Trying to keep track of
Intel's ever-changing roadmap is no easy task, but if you are curious what the Santa Clara chipmaker has in store for the immediate future, newly leaked slides may provide some clues. Assuming the slides are accurate, Intel is planning to port its Comet Lake architecture over to the desktop in the first quarter of next year.
Intel just recently announced a spate of
Comet Lake CPUs for laptops, with processors mostly spanning 2-core and 4-core variants, save for a single 6-core/12-thread CPU. At present, there are eight Comet Lake chips in total. Half of those are ultra-low power Y-series CPUs, and the other half are low-power U-series chips.
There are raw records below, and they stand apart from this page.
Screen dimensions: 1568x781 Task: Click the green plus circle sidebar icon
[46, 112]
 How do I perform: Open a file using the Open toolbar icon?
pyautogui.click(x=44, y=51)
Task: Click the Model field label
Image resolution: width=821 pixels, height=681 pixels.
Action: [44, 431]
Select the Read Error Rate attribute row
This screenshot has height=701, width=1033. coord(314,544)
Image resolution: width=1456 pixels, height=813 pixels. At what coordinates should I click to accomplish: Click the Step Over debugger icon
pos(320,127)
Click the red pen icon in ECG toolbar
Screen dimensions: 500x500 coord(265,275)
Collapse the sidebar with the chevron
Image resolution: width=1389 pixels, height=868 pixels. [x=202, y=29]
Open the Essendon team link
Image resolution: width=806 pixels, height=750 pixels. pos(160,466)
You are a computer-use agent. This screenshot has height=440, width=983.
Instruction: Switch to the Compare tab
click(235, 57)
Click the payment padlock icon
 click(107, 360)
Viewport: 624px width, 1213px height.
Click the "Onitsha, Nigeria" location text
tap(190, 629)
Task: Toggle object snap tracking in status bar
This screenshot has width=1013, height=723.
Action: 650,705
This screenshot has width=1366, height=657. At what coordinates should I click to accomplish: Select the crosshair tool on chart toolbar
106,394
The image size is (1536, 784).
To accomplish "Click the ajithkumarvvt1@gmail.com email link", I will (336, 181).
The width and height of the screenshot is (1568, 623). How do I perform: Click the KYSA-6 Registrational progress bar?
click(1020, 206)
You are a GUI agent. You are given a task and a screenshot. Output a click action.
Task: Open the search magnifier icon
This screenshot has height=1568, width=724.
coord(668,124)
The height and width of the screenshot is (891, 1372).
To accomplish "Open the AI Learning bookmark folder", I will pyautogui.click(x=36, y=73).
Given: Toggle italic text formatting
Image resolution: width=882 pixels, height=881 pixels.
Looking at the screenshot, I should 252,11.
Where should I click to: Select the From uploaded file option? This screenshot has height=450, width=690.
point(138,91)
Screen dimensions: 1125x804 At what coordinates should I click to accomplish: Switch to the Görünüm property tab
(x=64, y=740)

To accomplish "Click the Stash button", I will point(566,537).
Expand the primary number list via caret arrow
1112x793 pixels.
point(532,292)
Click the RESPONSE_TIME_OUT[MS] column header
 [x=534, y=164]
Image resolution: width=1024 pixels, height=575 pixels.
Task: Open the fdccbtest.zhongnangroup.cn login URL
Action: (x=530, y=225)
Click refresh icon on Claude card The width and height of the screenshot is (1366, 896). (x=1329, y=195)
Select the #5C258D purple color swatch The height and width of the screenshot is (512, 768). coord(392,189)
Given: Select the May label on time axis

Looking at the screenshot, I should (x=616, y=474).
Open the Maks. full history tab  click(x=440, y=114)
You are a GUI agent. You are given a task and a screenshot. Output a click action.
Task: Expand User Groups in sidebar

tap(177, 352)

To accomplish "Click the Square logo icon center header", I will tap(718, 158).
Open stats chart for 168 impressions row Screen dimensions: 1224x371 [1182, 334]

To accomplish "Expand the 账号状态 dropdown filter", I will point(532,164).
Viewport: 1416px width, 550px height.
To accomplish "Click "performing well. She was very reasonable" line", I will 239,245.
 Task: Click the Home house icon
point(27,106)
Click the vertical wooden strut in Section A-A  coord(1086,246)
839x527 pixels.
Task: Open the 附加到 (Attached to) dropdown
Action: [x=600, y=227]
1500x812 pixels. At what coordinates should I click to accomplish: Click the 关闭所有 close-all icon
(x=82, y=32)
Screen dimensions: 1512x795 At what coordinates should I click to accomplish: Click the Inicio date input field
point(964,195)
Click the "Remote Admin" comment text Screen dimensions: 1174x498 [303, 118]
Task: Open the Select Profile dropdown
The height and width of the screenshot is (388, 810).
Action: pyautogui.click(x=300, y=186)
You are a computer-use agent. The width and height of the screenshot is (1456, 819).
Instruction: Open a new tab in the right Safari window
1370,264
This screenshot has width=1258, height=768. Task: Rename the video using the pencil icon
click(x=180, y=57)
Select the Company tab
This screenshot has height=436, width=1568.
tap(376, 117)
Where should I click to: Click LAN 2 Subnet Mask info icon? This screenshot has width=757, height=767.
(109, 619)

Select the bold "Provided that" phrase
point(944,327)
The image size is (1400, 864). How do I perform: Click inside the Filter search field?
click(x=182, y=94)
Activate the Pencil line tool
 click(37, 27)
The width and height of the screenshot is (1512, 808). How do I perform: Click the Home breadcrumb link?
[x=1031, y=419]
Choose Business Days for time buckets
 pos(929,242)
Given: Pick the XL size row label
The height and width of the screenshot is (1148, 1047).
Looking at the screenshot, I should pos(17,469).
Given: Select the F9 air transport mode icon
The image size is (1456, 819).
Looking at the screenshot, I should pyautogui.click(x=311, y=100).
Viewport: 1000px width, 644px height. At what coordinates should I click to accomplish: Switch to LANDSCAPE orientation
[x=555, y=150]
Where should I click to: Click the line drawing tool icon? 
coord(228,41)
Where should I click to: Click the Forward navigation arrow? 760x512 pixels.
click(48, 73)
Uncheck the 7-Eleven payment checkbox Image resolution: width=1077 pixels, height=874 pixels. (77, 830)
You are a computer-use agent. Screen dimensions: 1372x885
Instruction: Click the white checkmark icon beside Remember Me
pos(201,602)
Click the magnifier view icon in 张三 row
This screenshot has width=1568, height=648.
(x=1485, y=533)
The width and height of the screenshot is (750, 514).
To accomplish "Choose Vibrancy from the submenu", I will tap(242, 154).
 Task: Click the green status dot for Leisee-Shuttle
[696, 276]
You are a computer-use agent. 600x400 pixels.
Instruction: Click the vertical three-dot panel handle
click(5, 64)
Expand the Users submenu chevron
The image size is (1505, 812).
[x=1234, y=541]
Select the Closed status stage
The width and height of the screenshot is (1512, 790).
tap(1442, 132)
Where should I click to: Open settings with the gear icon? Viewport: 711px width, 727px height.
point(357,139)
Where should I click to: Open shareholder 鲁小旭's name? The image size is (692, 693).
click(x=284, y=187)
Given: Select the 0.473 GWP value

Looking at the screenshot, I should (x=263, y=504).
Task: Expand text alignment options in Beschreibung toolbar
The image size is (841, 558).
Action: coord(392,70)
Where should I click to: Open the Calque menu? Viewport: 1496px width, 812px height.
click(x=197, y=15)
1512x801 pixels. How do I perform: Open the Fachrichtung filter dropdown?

According to the leaked slides, Comet Lake-S is headed to the desktop, with processor options scaling to 10 cores and 20 threads. On the desktop, these will broken down into three tiers instead of two, including 125W, 65W, and 35W options.
Source: XFastest
Comet Lake-S is set to succeed Intel's
Coffee Lake Refresh (Coffee Lake-R) processors in the mainstream segment. These are still 14nm parts (albeit refined), though Intel has chosen to label them as 10th gen parts, same as its
10nm Ice Lake CPUs (which we also expect to migrate over to the desktop at some point).
According to the slides, Comet Lake-S will offer better overclocking capabilities, though to what extent is not yet known. The new CPUs will also require a new motherboard—the slides indicate Intel is moving to a new LGA 1200 socket and 400-series chipset.
Source: XFastest
Curiously, the slides indicate Intel still will not be embracing
PCI Express 4.0 as its rival
AMD has done with its
X570 chipset. If true, that may be due to Comet Lake-S being a sort of stopgap solution en route to enthusiast-grade 10nm chips sometime down the road, or perhaps its 14nm Rocket Lake line that will debut later in the year.
It remains to be seen how Comet Lake-S will compete with AMD's third-generation Ryzen processors. As currently constructed, the newest Ryzen processors culminate in the
Ryzen 9 3950X with 16 cores and 32 threads of computing muscle, with a 105W TDP. In contrast, Intel's top Comet Lake-S processors will have a 125W TDP, according to the slides.